Öyle birisini atayalım ki diyor Maliye Bakanı, o kişi General Electric'in Yönetim Kurulu ile dolu dolu üç saat geçirebilmeli, Tata'nın patronunu Siemens'in baş yöneticisi ile ortak yatırım için masaya oturtabilmeli, Toyota genel merkezine gidip "Niye Hindistan'da bir fabrika daha kurmuyorsunuz?" diye ısrarcı olabilmeli, Harvard Tıp Fakültesi'ni Hindistan'da Asya araştırmalar merkezi kurması için ikna edebilmeli, Başbakanı Microsoft Başkanı ile öğle yemeği için günü birliğine ABD'ye götürebilmeli. Ne dersiniz biz de böyle bir profil arasak kısa vadede böyle bir çözüm kanun değişiklikleri, kurumsal oynamalar ve sonuçsuz promosyonlardan daha etkili olmaz mı?

Goldman SACHS'ın geçen yıl yayımladığı Hindistan raporunda, mevcut büyüme hızını sürdürmesi halinde ülkedeki serpilen piyasa her üç buçuk yılda bir Fransa ve her yıl bir Avustralya ekliyor olacak. Halihazırda dünyanın en kalabalık nüfusu tahtında Çin var. Bu ülkenin nüfus artış hızındaki yavaşlama (tek çocuk politikası), iyileşen sağlık hizmetleri yaşlı nüfusun çoğalması sonucunu doğuracak (2016'ya kadar dünyadaki 60 yaş üzerindeki nüfusun yüzde 15'i Çin'de yaşıyor olacak) ve sosyal güvenlik sistemi içinden çıkılmaz hale gelecek. Bu dönemde halen nüfusu 1.06 milyar olan Hindistan'ın süratle Çin'i yakalaması, hatta geçmesi öngörülüyor.

Söylemesi kolay da iş uygulamaya gelince ne denli çetin bir meydan okuma olduğunu insan daha iyi anlıyor. Nüfusunun çoğunluğu sefalet çizgisi altında (300 milyon kişi günde 1 dolardan az gelire sahip) yaşayan, yüzde 5'i ise Avrupalı'dan farksız yaşam standardı sürdüren bu ülkenin öncelikle nüfus artış hızını yavaşlatması, fiziki altyapıyı tamamlaması, iyi yetişmiş insan gücüne yeterli motivasyonu sağlayarak ülkede tutması (muazzam bir beyin göçü var), hukuki ve düzenleyici çerçeveyi saydam ve etkin hale getirmesi, KOBİ'leri hem ülkenin diğer bölgelerine, hem de küresel ekonomiye eklemlemesi gerekiyor.

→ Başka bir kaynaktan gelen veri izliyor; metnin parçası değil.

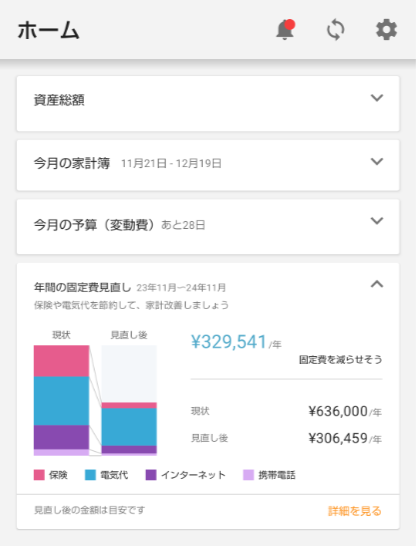Expand the 今月の予算（変動費） card chevron
Screen dimensions: 416x546
(377, 221)
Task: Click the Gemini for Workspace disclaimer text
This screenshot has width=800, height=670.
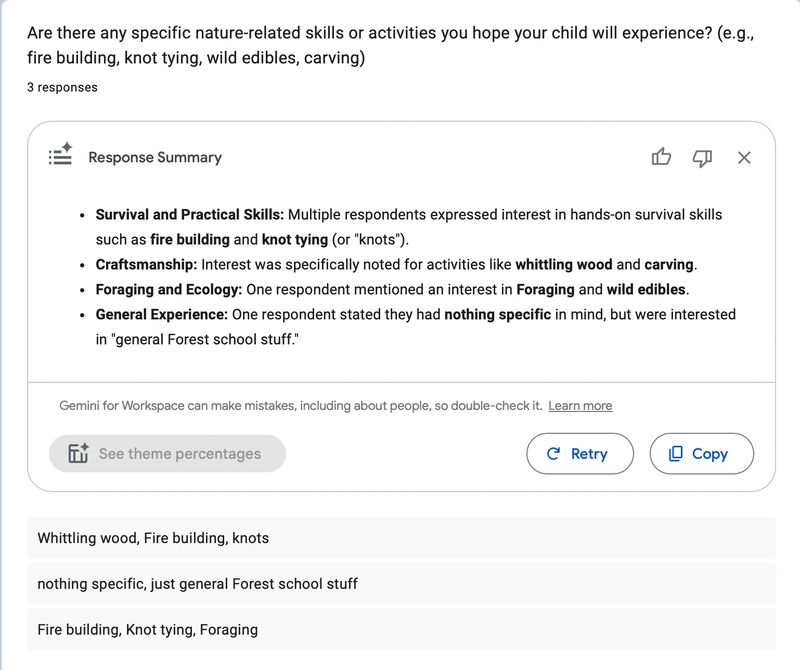Action: coord(300,406)
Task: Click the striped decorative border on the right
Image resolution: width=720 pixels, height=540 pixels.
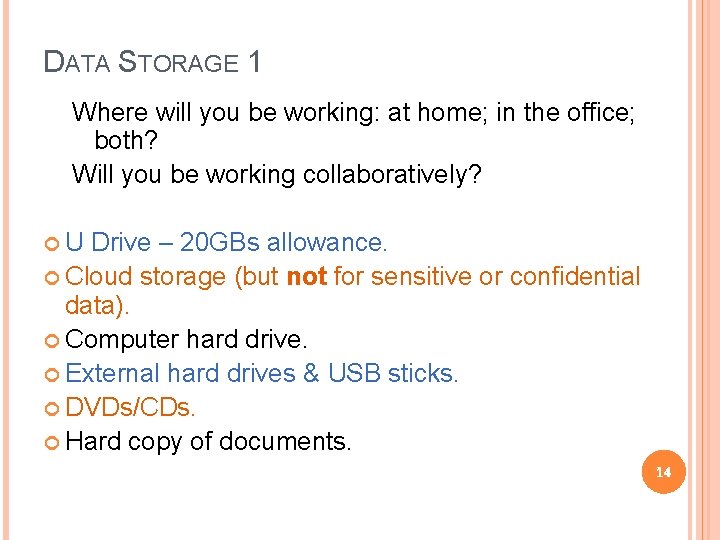Action: 704,270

Çin'i yakalaması, özellikle Orta Krallık'ın mevcut tempoyu sürdürmesi halinde, oldukça zor; ancak yine de önümüzdeki 20 yıl zarfında GSMH büyüklüğü bakımından küresel ekonominin başlıca oyuncuları arasına katılması işten bile değil.

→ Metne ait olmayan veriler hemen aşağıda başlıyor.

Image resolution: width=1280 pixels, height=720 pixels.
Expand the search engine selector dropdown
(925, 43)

İslamabad ile müzakerelere yeniden oturuldu. Keşmir sorununun çözümü için, ancak bu hamlenin de öncekilerin akıbetine uğrayacağına kesin gözüyle bakılıyor. 50 yıldır iki komşu arasındaki tek ve en önemli çıbanbaşı olan Keşmir'in askeri yöntemlerle çözümü imkansız, zira iki ülkenin de eşit ölçüde caydırıcı nükleer silahları var. Artık ezbere bildiğimiz pozisyonlarında değişiklik olmadığı ya da iki ülkenin aklı selim liderlerinin sorunu dondurup mevcut denetim hattını uluslararası sınır kabul ederek enerjilerini insanlarının refahını artırmaya sarf etmeye karar vermemeleri halinde..

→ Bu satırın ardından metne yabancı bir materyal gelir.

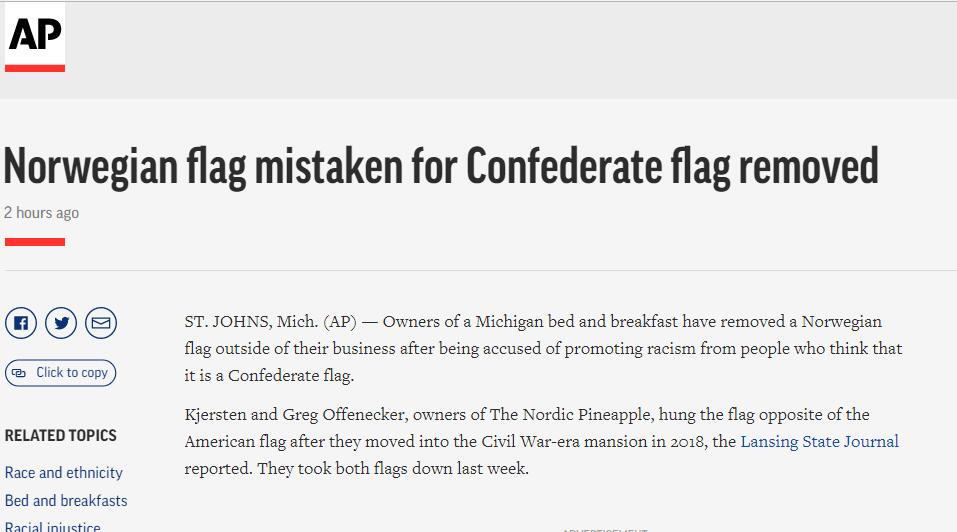Viewport: 957px width, 532px height.
Task: Share the article on Facebook
Action: pos(21,323)
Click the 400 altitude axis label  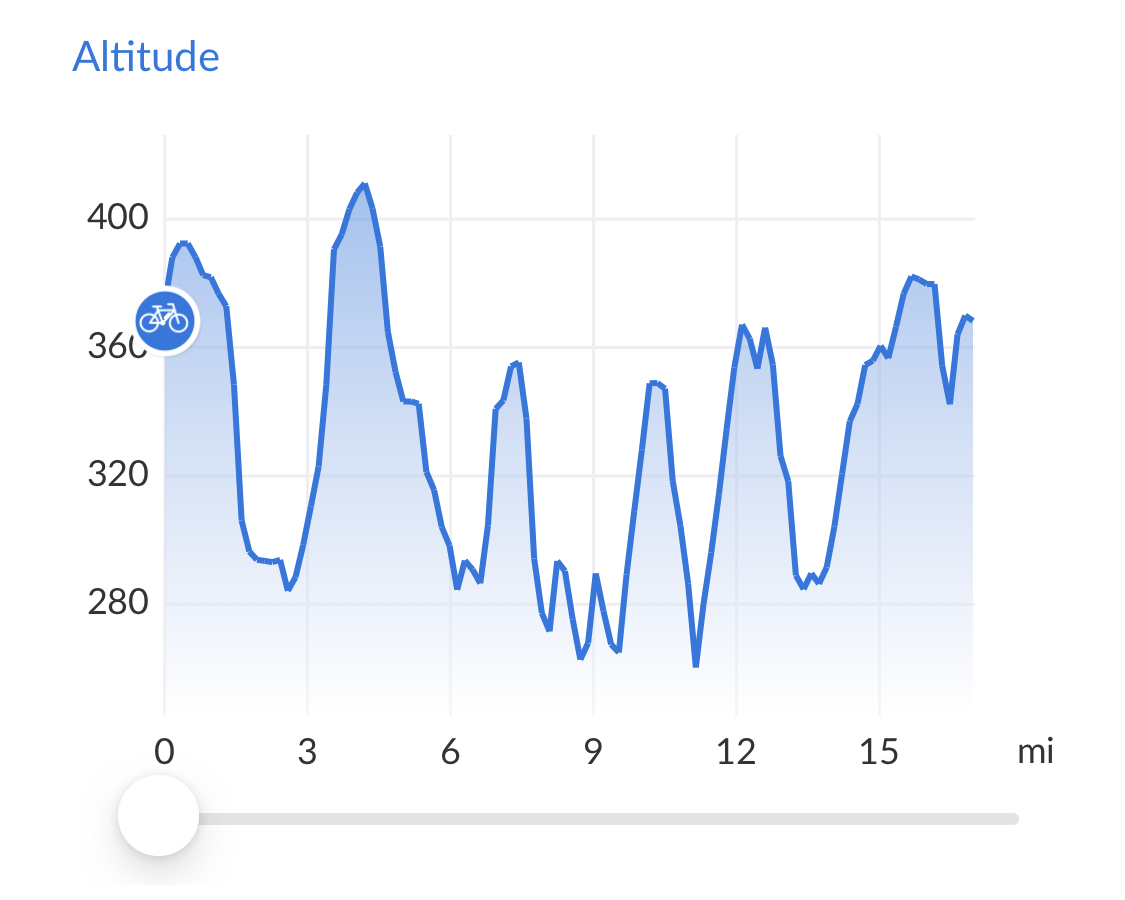click(117, 217)
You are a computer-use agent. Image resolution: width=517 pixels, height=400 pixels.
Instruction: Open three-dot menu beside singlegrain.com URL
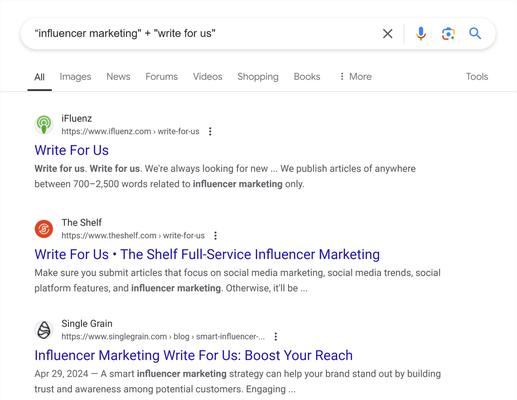[x=276, y=337]
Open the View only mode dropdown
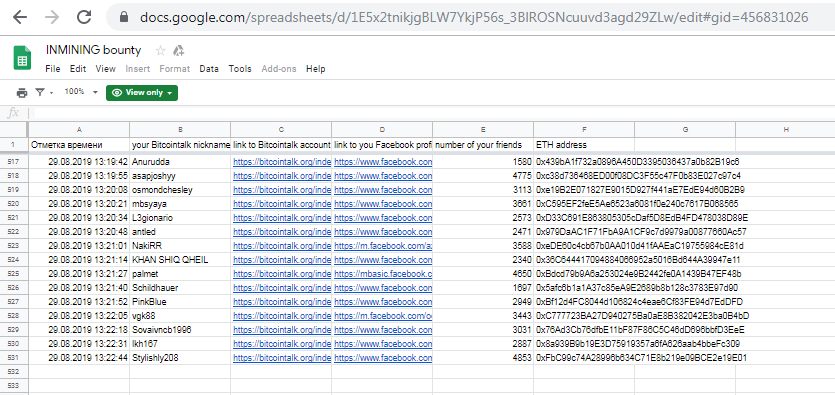Viewport: 835px width, 395px height. point(142,93)
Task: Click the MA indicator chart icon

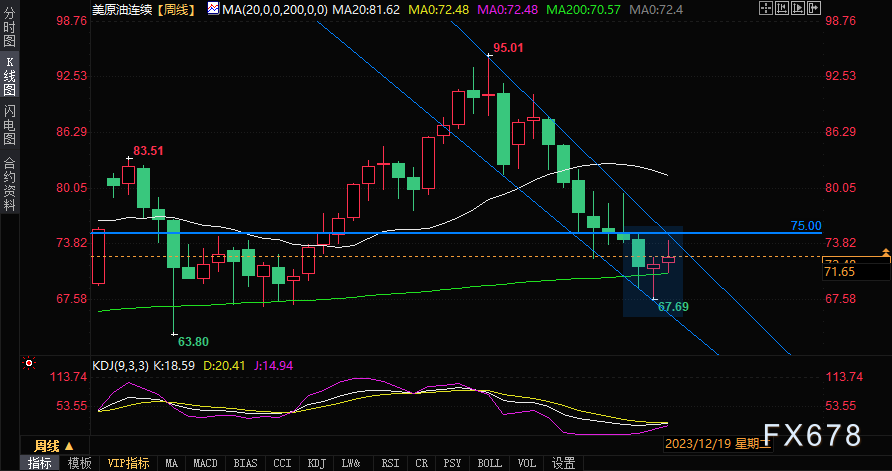Action: tap(213, 9)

Bunca ağır askeri harcamaya ve çok sayıda masum insanın yaşamına mal olan bu sorunun yarım yüzyıl daha süregitmesi mümkün. Pakistan üzerinden geçecek olan Hint-İran doğalgaz boru hattı projesini ilk defa bundan 14 yıl önce IEA'de iken beraber çalıştığımız Tata Enerji Araştırma Enstitüsü Genel Müdürü Dr. R. K. PACHAURI ortaya atmıştı. 2,775 km. uzunluğundaki ve 4 milyar dolara mal olacağı hesaplanan boru hattının gerçekleşmesi özellikle yüksek petrol fiyatları ortamında aciliyet kazanmış durumda, zira dünyanın en büyük ikinci gaz rezervlerine sahip İran'ı uzun vadeli bir tedarik anlaşmasına bağlamak mümkün. Tek sorun, Pakistan'a ikmal güvenliği bakımından duyulan güvensizlik gibi görünüyor. Aslında, hem Pakistan'ın, hem de Hindistan'ın enerji ithaline göbeklerinden bağlı oldukları düşünüldüğünde boru hatlarında ittifaka gitmeleri siyasi ve ekonomik zorunluluk.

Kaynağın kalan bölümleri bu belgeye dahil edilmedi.